** Opening Data supplied block **

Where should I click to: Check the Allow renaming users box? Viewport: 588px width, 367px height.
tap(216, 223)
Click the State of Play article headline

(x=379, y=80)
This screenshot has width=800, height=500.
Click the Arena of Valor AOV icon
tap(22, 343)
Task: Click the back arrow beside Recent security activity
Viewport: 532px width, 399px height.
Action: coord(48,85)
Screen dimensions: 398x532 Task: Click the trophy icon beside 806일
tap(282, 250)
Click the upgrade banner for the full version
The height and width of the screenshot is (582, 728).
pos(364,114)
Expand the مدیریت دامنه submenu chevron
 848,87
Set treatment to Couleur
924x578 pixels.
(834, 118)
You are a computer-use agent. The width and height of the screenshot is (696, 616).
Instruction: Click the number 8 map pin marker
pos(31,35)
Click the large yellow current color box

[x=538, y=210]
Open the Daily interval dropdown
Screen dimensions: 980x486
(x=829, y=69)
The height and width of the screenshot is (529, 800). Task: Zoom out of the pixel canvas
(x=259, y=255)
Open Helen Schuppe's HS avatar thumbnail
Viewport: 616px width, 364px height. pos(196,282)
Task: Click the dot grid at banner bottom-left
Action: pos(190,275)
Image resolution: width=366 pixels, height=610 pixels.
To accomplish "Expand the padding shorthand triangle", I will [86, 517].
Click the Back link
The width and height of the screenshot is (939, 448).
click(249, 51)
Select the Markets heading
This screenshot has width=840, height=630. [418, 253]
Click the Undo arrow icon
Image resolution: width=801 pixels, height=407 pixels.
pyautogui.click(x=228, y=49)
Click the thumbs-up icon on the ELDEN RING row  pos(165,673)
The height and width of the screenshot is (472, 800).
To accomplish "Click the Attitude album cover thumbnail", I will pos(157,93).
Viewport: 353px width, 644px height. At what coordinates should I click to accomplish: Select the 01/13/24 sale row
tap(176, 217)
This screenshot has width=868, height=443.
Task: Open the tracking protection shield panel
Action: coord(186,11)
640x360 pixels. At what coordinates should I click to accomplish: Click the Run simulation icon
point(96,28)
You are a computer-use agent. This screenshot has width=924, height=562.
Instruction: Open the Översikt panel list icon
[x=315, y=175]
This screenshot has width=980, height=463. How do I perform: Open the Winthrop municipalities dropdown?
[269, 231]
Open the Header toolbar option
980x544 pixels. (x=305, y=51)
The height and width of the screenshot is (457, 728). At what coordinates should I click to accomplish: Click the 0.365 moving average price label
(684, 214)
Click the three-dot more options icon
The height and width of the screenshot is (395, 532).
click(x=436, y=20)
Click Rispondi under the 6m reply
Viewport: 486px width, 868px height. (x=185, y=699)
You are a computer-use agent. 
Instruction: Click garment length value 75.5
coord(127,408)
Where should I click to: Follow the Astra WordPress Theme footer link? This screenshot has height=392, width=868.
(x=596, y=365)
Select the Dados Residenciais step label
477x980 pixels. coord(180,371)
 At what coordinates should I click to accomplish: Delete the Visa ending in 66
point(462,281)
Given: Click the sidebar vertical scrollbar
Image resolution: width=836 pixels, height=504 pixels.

** Closing Data supplied block **

Taking care to match every character, output all of the entries above.

• Response to this exercise:
Where should I click to: Check the Allow renaming users box? Viewport: 588px width, 367px height.
tap(216, 223)
Click the State of Play article headline

(x=379, y=80)
This screenshot has width=800, height=500.
Click the Arena of Valor AOV icon
tap(22, 343)
Task: Click the back arrow beside Recent security activity
Viewport: 532px width, 399px height.
Action: coord(48,85)
Screen dimensions: 398x532 Task: Click the trophy icon beside 806일
tap(282, 250)
Click the upgrade banner for the full version
The height and width of the screenshot is (582, 728).
pos(364,114)
Expand the مدیریت دامنه submenu chevron
 848,87
Set treatment to Couleur
924x578 pixels.
(834, 118)
You are a computer-use agent. The width and height of the screenshot is (696, 616).
Instruction: Click the number 8 map pin marker
pos(31,35)
Click the large yellow current color box

[x=538, y=210]
Open the Daily interval dropdown
Screen dimensions: 980x486
(x=829, y=69)
The height and width of the screenshot is (529, 800). Task: Zoom out of the pixel canvas
(x=259, y=255)
Open Helen Schuppe's HS avatar thumbnail
Viewport: 616px width, 364px height. pos(196,282)
Task: Click the dot grid at banner bottom-left
Action: pos(190,275)
Image resolution: width=366 pixels, height=610 pixels.
To accomplish "Expand the padding shorthand triangle", I will [86, 517].
Click the Back link
The width and height of the screenshot is (939, 448).
click(249, 51)
Select the Markets heading
This screenshot has width=840, height=630. [418, 253]
Click the Undo arrow icon
Image resolution: width=801 pixels, height=407 pixels.
pyautogui.click(x=228, y=49)
Click the thumbs-up icon on the ELDEN RING row  pos(165,673)
The height and width of the screenshot is (472, 800).
To accomplish "Click the Attitude album cover thumbnail", I will pos(157,93).
Viewport: 353px width, 644px height. At what coordinates should I click to accomplish: Select the 01/13/24 sale row
tap(176, 217)
This screenshot has width=868, height=443.
Task: Open the tracking protection shield panel
Action: coord(186,11)
640x360 pixels. At what coordinates should I click to accomplish: Click the Run simulation icon
point(96,28)
You are a computer-use agent. This screenshot has width=924, height=562.
Instruction: Open the Översikt panel list icon
[x=315, y=175]
This screenshot has width=980, height=463. How do I perform: Open the Winthrop municipalities dropdown?
[269, 231]
Open the Header toolbar option
980x544 pixels. (x=305, y=51)
The height and width of the screenshot is (457, 728). At what coordinates should I click to accomplish: Click the 0.365 moving average price label
(684, 214)
Click the three-dot more options icon
The height and width of the screenshot is (395, 532).
click(x=436, y=20)
Click Rispondi under the 6m reply
Viewport: 486px width, 868px height. (x=185, y=699)
You are a computer-use agent. 
Instruction: Click garment length value 75.5
coord(127,408)
Where should I click to: Follow the Astra WordPress Theme footer link? This screenshot has height=392, width=868.
(x=596, y=365)
Select the Dados Residenciais step label
477x980 pixels. coord(180,371)
 At what coordinates should I click to accomplish: Delete the Visa ending in 66
point(462,281)
Given: Click the sidebar vertical scrollbar
Image resolution: width=836 pixels, height=504 pixels.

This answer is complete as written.